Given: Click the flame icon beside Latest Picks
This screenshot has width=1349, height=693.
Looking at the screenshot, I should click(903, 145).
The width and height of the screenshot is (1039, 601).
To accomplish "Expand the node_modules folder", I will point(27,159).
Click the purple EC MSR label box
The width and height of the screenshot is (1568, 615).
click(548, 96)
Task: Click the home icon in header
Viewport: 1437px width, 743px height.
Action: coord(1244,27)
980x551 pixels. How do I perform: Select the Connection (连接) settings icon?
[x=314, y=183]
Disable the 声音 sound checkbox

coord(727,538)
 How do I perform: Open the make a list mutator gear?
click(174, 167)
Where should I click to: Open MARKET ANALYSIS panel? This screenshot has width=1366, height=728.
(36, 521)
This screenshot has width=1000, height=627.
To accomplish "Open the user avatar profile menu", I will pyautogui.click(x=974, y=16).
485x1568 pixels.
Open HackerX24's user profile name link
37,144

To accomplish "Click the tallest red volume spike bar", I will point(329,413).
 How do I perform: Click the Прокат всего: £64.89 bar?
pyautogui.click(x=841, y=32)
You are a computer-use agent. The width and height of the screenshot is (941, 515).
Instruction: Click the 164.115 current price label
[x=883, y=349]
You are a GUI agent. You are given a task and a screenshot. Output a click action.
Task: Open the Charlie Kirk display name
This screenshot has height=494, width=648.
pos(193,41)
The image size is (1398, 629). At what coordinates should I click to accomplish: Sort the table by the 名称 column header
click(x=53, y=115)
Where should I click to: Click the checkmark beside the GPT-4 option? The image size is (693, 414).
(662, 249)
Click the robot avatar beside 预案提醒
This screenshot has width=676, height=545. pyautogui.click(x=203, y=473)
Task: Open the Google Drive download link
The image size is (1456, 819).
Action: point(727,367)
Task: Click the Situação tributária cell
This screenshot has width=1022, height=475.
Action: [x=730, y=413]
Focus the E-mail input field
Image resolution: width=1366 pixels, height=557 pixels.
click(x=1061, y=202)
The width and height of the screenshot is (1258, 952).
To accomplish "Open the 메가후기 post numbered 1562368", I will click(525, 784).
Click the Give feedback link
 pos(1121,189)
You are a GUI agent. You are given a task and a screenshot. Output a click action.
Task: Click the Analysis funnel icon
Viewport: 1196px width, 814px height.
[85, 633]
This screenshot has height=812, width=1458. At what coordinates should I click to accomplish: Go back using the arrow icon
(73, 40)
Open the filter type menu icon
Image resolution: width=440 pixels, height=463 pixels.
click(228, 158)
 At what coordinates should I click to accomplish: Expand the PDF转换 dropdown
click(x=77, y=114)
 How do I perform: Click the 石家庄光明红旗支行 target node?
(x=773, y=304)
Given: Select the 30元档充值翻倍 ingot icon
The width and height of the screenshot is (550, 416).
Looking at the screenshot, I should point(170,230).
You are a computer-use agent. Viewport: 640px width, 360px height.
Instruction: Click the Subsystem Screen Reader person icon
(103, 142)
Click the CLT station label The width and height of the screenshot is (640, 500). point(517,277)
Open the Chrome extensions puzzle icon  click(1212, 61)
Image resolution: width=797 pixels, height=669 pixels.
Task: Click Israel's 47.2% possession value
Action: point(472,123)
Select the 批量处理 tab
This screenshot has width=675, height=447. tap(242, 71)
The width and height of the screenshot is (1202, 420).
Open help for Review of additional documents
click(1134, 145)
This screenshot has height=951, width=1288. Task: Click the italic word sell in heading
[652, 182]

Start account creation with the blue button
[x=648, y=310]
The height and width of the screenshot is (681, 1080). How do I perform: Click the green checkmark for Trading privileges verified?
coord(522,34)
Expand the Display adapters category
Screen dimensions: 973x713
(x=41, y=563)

++++++++

Work instructions >> Please find every line in the records that contains the word "agent", and copy it out.

Response to this exercise >>
You are a computer-use agent. The width and height of the screenshot is (941, 515).
You are a GUI agent. You are given a task and a screenshot. Output a click action.
You are a GUI agent. You are given a task and a screenshot. Output a click action.
You are a computer-use agent. Viewport: 640px width, 360px height.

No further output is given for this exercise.